Document text below:

You fight your superficiality, your shallowness, so as to try to come at people without unreal expectations, without an overload of bias or hope or arrogance, as untanklike as you can be, sans cannon and machine guns and steel plating half a foot thick; you come at them unmenacingly on your own ten toes instead of tearing up the turf with your caterpillar treads, take them on with an open mind, as equals, man to man, as we used to say, and yet you never fail to get them wrong. You might as well have the brain of a tank. You get them wrong before you meet them, while you’re anticipating meeting them; you get them wrong while you’re with them and then you go home to tell somebody else about the meeting and you get them all wrong again. Since the same generally goes for them with you, the whole thing is really a dazzling illusion empty of all perception, an astonishing farce of misperception. And yet what are we to do about this terribly significant business of other people, which gets bled of the significance we think it has and takes on a significance that is ludicrous, so ill-equipped are we all to envision one another’s interior workings and invisible aims? Is everyone to go off and lock the door and sit secluded like the lonely writers do, in a soundproof cell, summoning people out of words and then proposing that these word people are closer to the real thing than the real people that we mangle with our ignorance every day?

End of Document text.

Prompt 1: In the passage about getting people wrong, what does it say you might as well have?
Prompt 2: Translate this sentence from the passage about getting people wrong into Spanish: "You might as well have the brain of a tank."

Available data below:

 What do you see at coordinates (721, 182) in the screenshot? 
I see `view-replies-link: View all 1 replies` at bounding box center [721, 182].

End of Available data.

Output 1: The brain of a tank.

Output 2: Bien podrías tener el cerebro de un tanque.